Sometimes not even a good, hard cry will fix things or make them better...and sometimes not even a whole evening of laying in bed with Grandma, crying together, will help either. The price of free rent at Grandma and Grandpa's is now being paid at a high rate, with my emotions. Living here the past three weeks has been hard, to say the least. My heart can't take anymore. I feel so selfish saying that though, like I am the only one having a difficult time watching Grandpa slowly and painfully die. It is one thing to lose someone you love and care about, it is a completely different experience though having the whole situation integrated as part of your daily life.

I took a few days off last week to do some job hunting in DC and felt as guilty as a parent must feel, leaving their infant behind while vacationing. I came back feeling a little bit lighter than when I had left, emotionally speaking. However, after watching Grandma break down sobbing tonight, my heart aches and feels heavier than ever. She has been so upbeat and positive the past 3 weeks during this rapid decline in Grandpa's health - joking that she hopes he doesn't expect her to follow him too quickly because she wants to party some more and she has been finding the strength to do all she can for her life-long lover and friend. She has been so strong, mustering up everything that she has left to give to him. I laid in her twin bed with her while she went through the emotions and realization that it is time for Grandpa to go. The decision was made today between Harold and Grandpa, to bring hospice in tomorrow, as the pain is too great for Grandpa to bear any longer. I presume they may give him some morphine, which I imagine will be enough for him to slip into a peaceful sleeping coma...who knows though. I am not sure he will last the week, although I thought that a month ago and he's still here. This time it is different though and I think we all know it. It is hard to see him suffer, confused and, at times, gasping for air. I cannot believe how quickly he has gone down hill; it has been so hard to watch.

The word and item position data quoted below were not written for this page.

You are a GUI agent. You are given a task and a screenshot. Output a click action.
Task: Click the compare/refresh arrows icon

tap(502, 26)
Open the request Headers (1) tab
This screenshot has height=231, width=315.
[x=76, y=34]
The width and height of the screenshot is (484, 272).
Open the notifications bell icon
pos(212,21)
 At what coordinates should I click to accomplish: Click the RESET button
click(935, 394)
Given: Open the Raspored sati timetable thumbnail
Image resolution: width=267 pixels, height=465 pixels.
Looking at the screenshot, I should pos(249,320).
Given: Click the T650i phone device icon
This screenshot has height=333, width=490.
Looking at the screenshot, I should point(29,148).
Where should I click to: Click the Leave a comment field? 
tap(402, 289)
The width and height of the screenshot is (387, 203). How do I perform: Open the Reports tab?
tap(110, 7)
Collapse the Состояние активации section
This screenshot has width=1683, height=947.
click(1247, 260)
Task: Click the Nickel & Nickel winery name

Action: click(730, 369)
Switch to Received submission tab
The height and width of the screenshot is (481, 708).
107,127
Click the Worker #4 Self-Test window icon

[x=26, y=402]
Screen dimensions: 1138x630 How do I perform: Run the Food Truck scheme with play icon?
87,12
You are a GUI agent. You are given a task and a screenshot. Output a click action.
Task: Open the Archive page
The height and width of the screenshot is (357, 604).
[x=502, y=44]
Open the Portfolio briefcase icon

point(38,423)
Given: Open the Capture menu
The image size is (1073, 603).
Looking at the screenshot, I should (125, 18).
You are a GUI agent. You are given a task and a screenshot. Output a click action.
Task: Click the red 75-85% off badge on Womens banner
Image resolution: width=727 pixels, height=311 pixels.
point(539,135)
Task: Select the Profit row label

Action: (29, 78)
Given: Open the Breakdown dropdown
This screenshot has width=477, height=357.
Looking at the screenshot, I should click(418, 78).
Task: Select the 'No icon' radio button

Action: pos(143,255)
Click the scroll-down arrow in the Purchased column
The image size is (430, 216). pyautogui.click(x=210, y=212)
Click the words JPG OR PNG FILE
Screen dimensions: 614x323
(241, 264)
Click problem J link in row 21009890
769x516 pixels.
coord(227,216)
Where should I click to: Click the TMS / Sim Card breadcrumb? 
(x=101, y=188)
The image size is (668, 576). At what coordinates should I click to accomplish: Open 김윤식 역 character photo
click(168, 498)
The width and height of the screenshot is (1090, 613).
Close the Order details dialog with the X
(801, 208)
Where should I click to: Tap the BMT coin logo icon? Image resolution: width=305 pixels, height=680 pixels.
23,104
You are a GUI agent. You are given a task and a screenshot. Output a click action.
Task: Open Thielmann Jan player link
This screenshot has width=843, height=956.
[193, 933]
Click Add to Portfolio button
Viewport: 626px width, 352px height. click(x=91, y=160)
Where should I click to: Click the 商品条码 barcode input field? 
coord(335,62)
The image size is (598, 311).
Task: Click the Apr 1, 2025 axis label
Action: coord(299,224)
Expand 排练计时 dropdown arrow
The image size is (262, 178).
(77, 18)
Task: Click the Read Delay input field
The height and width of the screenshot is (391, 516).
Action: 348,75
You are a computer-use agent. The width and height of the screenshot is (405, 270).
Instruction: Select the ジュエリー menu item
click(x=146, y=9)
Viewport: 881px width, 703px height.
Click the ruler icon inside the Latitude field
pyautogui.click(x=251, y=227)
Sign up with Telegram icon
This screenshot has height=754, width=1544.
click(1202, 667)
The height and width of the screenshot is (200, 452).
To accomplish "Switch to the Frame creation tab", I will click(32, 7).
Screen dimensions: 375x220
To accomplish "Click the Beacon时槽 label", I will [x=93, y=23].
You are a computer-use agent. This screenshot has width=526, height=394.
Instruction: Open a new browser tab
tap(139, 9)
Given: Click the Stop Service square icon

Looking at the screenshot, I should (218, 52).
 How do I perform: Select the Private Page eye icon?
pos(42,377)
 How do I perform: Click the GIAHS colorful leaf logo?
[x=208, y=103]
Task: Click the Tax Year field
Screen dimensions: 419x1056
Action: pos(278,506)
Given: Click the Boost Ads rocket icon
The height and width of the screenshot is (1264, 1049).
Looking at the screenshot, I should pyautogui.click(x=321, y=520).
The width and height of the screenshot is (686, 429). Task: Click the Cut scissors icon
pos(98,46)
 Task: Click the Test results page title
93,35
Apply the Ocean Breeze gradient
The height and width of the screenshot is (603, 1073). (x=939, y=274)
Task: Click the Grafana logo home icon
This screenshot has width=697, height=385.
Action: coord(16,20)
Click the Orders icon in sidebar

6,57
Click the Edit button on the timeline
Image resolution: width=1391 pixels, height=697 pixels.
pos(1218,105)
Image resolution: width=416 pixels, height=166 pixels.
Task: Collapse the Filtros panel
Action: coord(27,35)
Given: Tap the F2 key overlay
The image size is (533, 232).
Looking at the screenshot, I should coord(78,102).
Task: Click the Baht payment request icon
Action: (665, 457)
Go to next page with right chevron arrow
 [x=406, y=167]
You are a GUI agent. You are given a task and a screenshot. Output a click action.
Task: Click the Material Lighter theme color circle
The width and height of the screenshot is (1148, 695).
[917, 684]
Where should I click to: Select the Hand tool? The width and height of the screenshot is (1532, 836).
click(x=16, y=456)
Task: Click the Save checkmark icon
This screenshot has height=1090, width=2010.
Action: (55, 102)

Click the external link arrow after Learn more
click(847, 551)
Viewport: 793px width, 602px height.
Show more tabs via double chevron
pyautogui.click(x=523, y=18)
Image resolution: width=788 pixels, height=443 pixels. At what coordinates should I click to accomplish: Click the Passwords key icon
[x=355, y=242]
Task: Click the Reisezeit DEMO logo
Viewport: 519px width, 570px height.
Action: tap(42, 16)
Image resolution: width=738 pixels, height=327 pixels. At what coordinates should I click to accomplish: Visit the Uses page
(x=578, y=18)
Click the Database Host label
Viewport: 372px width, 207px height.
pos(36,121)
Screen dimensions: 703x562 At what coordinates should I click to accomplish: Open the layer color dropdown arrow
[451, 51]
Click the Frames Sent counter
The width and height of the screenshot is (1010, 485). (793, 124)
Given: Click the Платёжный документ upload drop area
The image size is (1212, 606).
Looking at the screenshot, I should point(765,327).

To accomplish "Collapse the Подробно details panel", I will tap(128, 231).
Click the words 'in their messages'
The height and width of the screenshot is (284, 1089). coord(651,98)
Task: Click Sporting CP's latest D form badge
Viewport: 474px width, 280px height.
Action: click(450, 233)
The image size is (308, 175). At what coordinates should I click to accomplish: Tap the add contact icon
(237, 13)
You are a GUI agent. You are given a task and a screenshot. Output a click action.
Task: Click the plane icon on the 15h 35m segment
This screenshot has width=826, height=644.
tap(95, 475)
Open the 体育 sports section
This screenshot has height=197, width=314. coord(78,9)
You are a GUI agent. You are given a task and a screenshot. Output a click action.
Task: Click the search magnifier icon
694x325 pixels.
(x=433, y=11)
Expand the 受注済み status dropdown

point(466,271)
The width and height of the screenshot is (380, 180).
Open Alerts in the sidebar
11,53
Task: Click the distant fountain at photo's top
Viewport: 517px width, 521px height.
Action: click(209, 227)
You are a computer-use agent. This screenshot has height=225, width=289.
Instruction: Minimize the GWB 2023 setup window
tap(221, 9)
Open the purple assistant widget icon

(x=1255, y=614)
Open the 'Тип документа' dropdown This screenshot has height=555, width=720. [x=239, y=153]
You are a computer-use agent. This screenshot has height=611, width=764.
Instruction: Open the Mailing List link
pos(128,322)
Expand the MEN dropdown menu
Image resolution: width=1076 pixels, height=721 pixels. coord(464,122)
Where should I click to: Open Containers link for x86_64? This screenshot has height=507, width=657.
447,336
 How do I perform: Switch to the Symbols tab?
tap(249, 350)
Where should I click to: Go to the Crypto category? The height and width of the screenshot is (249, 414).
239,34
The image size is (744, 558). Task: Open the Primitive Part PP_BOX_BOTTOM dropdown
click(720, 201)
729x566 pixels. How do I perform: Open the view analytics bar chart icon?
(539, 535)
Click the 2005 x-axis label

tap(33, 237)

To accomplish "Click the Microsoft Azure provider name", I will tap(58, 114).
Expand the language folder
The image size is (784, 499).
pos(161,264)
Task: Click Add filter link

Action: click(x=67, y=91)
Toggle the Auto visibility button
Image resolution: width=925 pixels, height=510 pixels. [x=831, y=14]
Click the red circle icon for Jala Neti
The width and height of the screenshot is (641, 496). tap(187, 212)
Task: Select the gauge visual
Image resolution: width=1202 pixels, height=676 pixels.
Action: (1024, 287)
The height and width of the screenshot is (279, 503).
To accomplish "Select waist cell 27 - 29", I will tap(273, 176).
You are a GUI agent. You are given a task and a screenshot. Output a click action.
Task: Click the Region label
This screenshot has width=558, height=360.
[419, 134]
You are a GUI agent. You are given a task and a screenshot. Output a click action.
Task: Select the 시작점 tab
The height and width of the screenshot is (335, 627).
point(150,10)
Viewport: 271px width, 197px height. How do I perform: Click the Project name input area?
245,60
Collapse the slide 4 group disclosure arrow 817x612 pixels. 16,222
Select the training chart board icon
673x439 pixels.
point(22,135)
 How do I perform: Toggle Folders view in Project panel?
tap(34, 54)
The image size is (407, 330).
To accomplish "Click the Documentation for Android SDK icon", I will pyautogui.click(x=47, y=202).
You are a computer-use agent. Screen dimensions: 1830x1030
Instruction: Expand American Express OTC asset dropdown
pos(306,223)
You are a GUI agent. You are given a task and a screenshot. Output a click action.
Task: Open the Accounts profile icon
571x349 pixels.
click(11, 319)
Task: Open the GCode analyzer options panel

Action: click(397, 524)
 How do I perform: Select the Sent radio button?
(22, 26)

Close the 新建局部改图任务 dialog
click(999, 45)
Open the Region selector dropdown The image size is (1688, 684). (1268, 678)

Grandpa's health quickly plunged a few weeks ago,on a Thursday evening shortly after I walked in the house, after spending an hour in my car, talking on the phone to a friend in Baltimore. Thoughts of my rather lengthy and emotional conversation quickly escaped me as I realized Grandpa was grasping for air and was beginning to cry as he walked into his bedroom. Shoeing away anyone that came close to the room, I think out of embarrassment, he welcomed me in to wipe away his tears. I am not sure why he was okay with me being in there, but it made me feel special. I sat with him for about an hour that night, until Harold made it to the house; I let him take over from there. Things have not been the same since. There was a 2 week period following that Thursday night where I didn't see him awake once. I am grateful he's been able to sleep so much, but feel sad that his suffering isn't over yet. Tonight, after Grandma was able to spend some time alone, talking with him, Shirl and I sat in there while Grandpa expressed his love and appreciation and Grandma talked until Grandpa dozed off. It felt....peaceful, despite the river of tears streaming down each of our faces.  

Hence, there is a time to go ahead and a time to stay behind.
There is a time to breathe easy and a time to breathe hard.
There is a time to be vigorous and a time to be gentle.
There is a time to gather and a time to release.
Can you see things as they are
And let them be all on their own?
~ Lao-tzu

1 comment:

Scarlett said...

Sherrie, this was beautifully written. Please let me know what I can do to help. I'll be thinking of you and your wonderful family during this really rough time. I hope that your grandfather's last days are filled with lots of love and are as pain-free as possible. I love you. Desmond and Bill love you. Let us know what we can do.